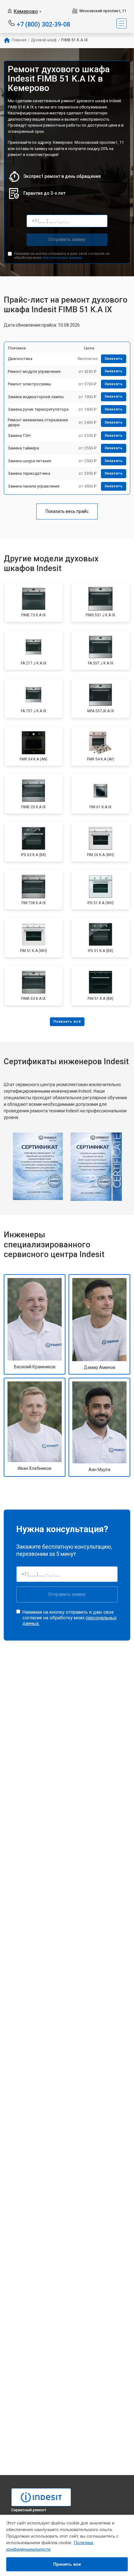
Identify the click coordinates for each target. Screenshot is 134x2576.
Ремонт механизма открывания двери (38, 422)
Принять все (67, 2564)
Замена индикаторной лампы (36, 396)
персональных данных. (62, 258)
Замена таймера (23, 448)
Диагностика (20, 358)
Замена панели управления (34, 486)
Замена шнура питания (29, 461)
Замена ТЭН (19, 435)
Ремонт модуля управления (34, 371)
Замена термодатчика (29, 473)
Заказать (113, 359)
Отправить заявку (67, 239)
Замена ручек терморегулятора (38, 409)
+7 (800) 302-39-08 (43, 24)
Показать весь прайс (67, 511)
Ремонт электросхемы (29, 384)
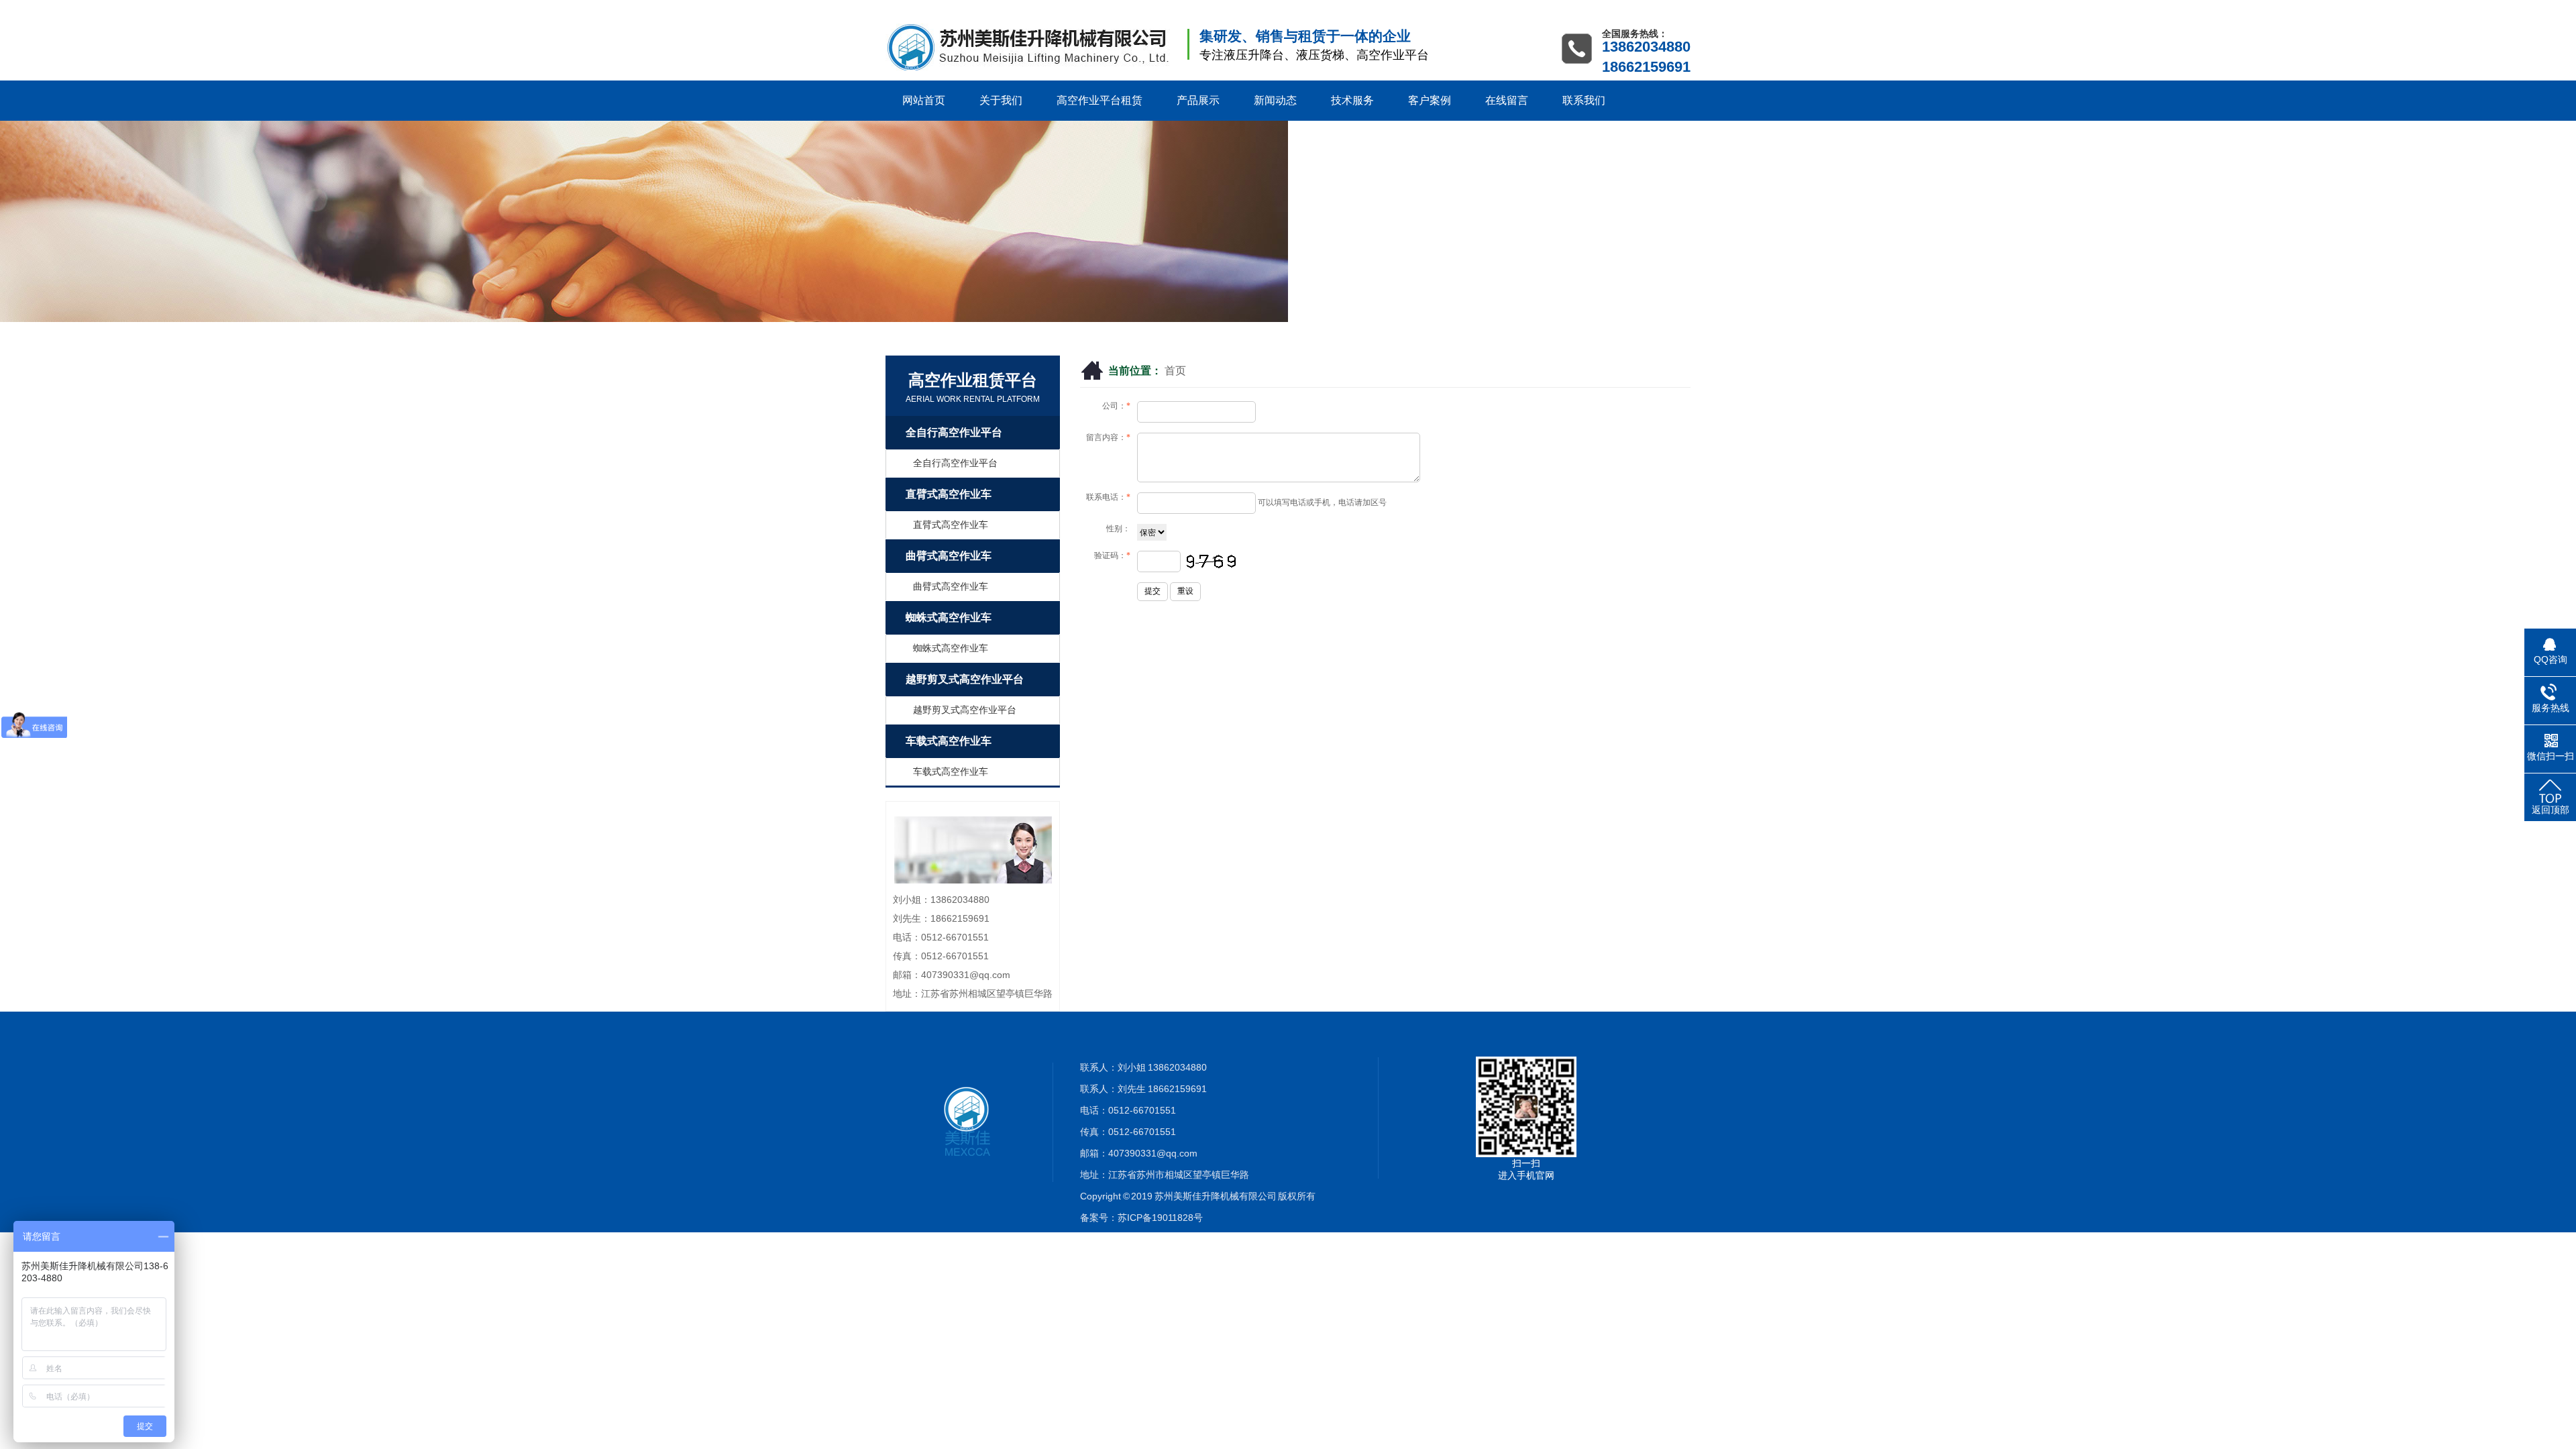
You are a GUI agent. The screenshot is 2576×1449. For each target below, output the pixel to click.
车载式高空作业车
====
*Exercise description:*
Copy each line of the listing that contains the string "Ремонт".

*Exercise output:*
Ремонт механизма открывания двери (38, 422)
Ремонт модуля управления (34, 371)
Ремонт электросхемы (29, 384)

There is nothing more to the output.